The disappearance of ascites observed in bleeding cirrhotic patients submitted to TIPS was the rationale for comparing LVP vs TIPS as a therapy of patients with refractory ascites. A meta-analyses conducted on four out of five RCTs showed that resolution of refractory ascites was significantly greater in patients treated with TIPS but the survival was only marginally better for TIPS patients.22 However, a more in deep analysis using the individual data from the same four trials revealed that patients randomized to TIPS had a significant increase of the average survival of approximately 7 months.23 Trials included into this analisis had used almost always bare stents, so it is possible that the survival advantage of TIPS will be larger using covered stents. Variables significantly associated with survival were age, serum bilirubin, and serum sodium. Accordingly, patients with refractory ascites showing normal values of these three variables were suggested to be the optimal candidates to be treated with TIPS.23 By contrast, elevated serum bilirubin levels and reduced sodium levels, which were associated with an early death also by other studies on TIPS,24,25 suggest to base the decision of treatment by taking into account also other clinical features, such as the pre-TIPS rate of LVP, nutritional status of the patient, the risk to develop disabling encephalopathy, and the patient ability to adhere to the pharmacological therapy. It is also recommendable to exclude TIPS in patients with a Child–Pugh score >11 or a MELD >18, particularly in patients who cannot become candidate to liver transplantation. The survival advantage observed in specific subgroups of patients treated with TIPS could be consequence of the low incidence of other complications due to portal hypertension. Indeed, Gines et al. demonstrated that patients receiving TIPS experience the lowest incidence of de novo hepatorenal syndrome (HRS) type 1 or progression from type 2 to type 1.26 The meta-analysis by Salerno et al. demonstrated that patients treated with TIPS, compared to those treated with LVP, were less involved into the risk of spontaneous bacterial peritonitis, and gastrointestinal bleeding. Notwithstanding, all these advantages should be weighted with the consistent higher risk of encephalopathy.

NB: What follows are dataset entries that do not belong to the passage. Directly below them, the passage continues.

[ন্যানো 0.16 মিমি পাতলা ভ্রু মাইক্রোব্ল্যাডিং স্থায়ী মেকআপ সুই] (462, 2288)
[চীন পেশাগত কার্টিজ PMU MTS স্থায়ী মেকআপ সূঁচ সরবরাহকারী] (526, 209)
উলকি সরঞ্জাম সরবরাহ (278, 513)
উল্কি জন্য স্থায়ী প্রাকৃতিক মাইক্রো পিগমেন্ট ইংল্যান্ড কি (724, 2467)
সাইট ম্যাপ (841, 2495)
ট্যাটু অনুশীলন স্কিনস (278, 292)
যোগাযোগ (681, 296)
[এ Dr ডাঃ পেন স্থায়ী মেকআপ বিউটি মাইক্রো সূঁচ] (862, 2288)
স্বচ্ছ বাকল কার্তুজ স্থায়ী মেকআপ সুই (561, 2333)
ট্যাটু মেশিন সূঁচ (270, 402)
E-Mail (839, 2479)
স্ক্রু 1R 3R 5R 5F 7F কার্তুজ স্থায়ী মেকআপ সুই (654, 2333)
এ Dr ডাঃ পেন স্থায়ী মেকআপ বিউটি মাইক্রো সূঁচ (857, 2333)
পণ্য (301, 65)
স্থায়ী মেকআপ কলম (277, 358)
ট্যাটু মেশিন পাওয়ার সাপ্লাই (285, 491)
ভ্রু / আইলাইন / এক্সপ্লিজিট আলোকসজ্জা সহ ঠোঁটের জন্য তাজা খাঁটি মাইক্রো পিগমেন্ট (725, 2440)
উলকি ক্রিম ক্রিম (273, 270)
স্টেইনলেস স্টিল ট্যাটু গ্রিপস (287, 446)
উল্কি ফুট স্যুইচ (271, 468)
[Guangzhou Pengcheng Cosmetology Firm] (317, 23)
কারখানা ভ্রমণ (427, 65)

Another important aspect to be taken into account is the impact of refractory ascites therapy on the quality of life. Moreover, a post hoc analysis from Campbell27 demonstrated that patients with refractory ascites randomized to TIPS or LVP had similar alterations of their quality of life, due to the greater development of hepatic encephalopathy in patients receiving TIPS and to the more frequent taps in patients treated with LVP.

In conclusion it is important to remember that almost all the clinical observations of this paper come from studies in which bare-stents were used instead of covered-ones. Thus, the comparison between TIPS and LVP should be re-evaluated in the light of the stable hemodynamic effects achieved by the covered stents.

Conflict of interests

The authors declare no conflict of interest.